24.02.2020
‘No One Tradition or Church Must Again Own the Narrative of Irish Identity’ – Annual John Sullivan Service
“John Sullivan was entirely Anglican and totally Roman Catholic and thoroughly Jesuit,” Archbishop Michael Jackson said at the annual service of commemoration and thanksgiving for the Dublin priest who was beatified three years ago. Speaking in the Church of St Francis Xavier on Gardiner Street, the Archbishop added: “In an era pulsating with social and religious wastage, John Sullivan today as a Holy Ecumenist can take us forward into the space we must all inhabit, as people whose identity is that we are made in the image and likeness of God, where no one party, no one tradition, no one church must again own the narrative of Irish identity”.
Archbishop Jackson observed that John Sullivan was revered as someone who grew up in one Irish tradition and moved to another Irish tradition with a sense of fulfilment in the present and without a sense of rejection of the past. He said that across Ireland today we are very conscious of traditions.
“They [traditions] matter to us because it is through our traditions that we give voice to our identities. Traditions and identities are to be shared and explained and offered openly to others as part of a cultural tapestry in today’s Ireland. They are not to be weaponized. Right across Ireland, opportunities of difference are opening up for self–understanding through the understanding of others. The churches need to take a role of compassionate leadership and attentive service over the next critical years. It is one thing to accept and to articulate that we are part of the problem; it is quite another thing to swallow our pride and open up the wounds for healing,” he stated.
Brexit had brought into sharp relief the years of uneasy truce and fractured identity of one hundred years of our modern history, the Archbishop said. He said that change and accommodation over the years had resulted in a cycle of political maturing. “It has brought with it the end of one–party monopolies in both parts of Ireland, whether we call it power sharing or coalition or whatever else. The difficulty with both is a cynical stalemate bred of self–interest; the excitement with both is shared values leading to the renewal of the common good. Both the church and politics are called to be midwives of shift – shift in values, shift in responsibilities, shift in futures,” he explained.

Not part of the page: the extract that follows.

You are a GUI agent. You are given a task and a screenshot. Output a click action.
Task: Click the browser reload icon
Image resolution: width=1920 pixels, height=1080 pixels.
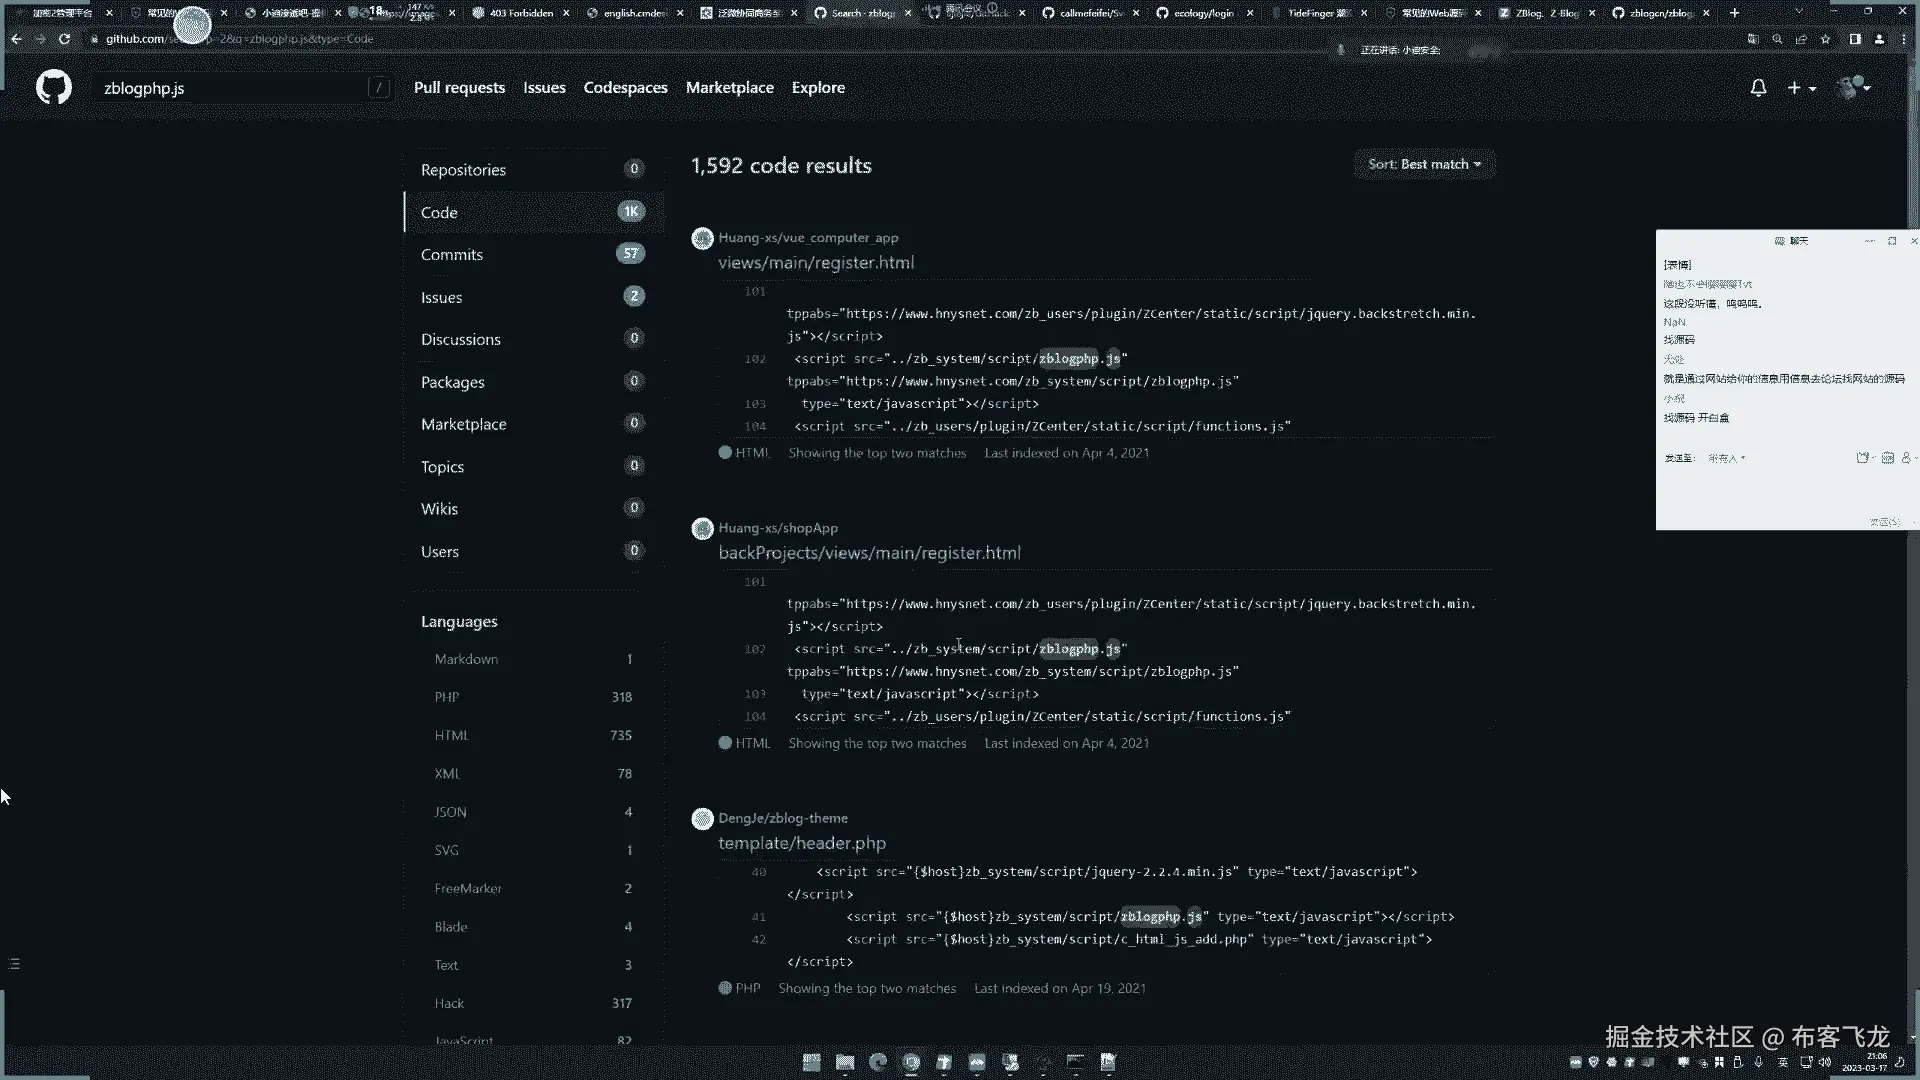click(x=64, y=39)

John Sullivan’s life straddled what are now two parts of Ireland, two traditions and two denominations, the Archbishop said noting that the Archbishop of Canterbury, during his visit last November, described the Church of Ireland as a ‘Church with no borders’. Archbishop Jackson said that this applied to all church traditions in Ireland who had a “vocation to be a church of no borders”.
Fr Sullivan was raised and spent half his life as a member of the Church of Ireland. He was born on Eccles Street in 1861, the son of Edward Sullivan who would become Lord Chancellor of Ireland and Elizabeth Bailey from Cork. He attended Portora Royal School near Enniskillen and then Trinity College Dublin before studying law in London.
He converted to Catholicism in 1896 at the age of 35 and was ordained a Jesuit priest in 1907. He taught at Clongowes Wood College until his death in 1933 aged 71. He was known for his life of prayer and work with the poor and ill.